La imaginación es un motor esencial del avance humano, y el arte ha sido, desde siempre, una de las vías más poderosas para estimularla. A través de la experimentación y la creación de nuevos mundos, el arte nos permite expresar lo inexpresable, transformar lo ordinario en extraordinario y avanzar como sociedad. Los artistas y docentes que promueven la creatividad a través de la imaginación son vitales para el desarrollo integral de los niños, pues ayudan a cultivar su capacidad para pensar de manera independiente, innovadora y crítica.
Este enfoque de creatividad y libertad fue el eje central de la actividad llevada a cabo en el CEIP Real de Melilla, en la que África Salem Jurado trabajó con los alumnos de primero de primaria tal y como nos transmite ella misma:
Los alumnos de primero de primaria del CEIP Real de Melilla trabajaron la imaginación y la creatividad con una sencilla actividad usando como base sus manos. Usando la silueta de sus propias manos, dibujaron todo tipo de animales, como peces, gatos, gallinas; incluso coches y árboles, ideas que se les ocurrieron a ellos mismos y no fueron parte de los ejemplos dados, demostrando así que los más pequeños tienen una imaginación sin límites y una inventiva descomunal.

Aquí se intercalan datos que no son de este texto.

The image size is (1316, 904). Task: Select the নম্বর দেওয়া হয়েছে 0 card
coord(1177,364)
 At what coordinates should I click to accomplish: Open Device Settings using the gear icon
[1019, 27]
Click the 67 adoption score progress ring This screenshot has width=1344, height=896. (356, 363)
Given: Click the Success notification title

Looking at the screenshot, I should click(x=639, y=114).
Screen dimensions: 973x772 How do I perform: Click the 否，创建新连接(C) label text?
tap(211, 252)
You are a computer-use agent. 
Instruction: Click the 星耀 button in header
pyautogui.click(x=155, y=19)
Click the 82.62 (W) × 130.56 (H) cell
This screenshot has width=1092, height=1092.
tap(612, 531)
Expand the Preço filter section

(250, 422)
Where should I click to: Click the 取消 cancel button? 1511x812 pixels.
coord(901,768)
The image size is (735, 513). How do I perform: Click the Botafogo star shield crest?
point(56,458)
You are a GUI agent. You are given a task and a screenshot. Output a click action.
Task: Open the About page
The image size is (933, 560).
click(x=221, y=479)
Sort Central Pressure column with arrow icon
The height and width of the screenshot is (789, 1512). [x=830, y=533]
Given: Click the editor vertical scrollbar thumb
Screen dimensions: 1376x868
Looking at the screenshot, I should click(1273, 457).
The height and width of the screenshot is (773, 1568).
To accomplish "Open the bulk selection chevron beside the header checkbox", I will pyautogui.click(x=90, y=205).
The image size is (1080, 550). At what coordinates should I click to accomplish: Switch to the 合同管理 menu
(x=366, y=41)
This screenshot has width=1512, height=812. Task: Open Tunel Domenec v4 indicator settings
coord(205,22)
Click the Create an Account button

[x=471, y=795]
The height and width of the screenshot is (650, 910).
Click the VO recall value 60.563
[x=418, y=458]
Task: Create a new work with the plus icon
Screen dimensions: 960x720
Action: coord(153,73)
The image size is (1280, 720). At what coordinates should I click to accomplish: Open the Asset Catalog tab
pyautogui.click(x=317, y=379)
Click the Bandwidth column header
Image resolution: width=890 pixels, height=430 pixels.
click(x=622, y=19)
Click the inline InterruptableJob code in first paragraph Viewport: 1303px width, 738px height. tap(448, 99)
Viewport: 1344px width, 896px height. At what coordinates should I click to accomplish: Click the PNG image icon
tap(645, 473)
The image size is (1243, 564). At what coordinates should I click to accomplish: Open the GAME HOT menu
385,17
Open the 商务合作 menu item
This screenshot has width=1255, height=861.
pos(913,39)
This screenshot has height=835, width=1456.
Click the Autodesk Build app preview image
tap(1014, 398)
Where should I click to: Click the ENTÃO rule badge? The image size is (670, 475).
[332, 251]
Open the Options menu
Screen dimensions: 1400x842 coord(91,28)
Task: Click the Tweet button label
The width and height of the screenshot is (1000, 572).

Con los mismos niños también trabajamos el ejercicio de la ventana mágica. Con unos plásticos transparentes y unos rotuladores de pizarra, los niños tenían que dibujarse los unos a los otros por parejas. Este ejercicio les encantó y motivó el trabajo en equipo.
A través de actividades como esta, se busca cultivar la creatividad y la imaginación de los más pequeños, demostrando que no hay límites para lo que pueden imaginar y crear, y que el arte es un vehículo indispensable para liberar el potencial creativo de todos los niños y niñas.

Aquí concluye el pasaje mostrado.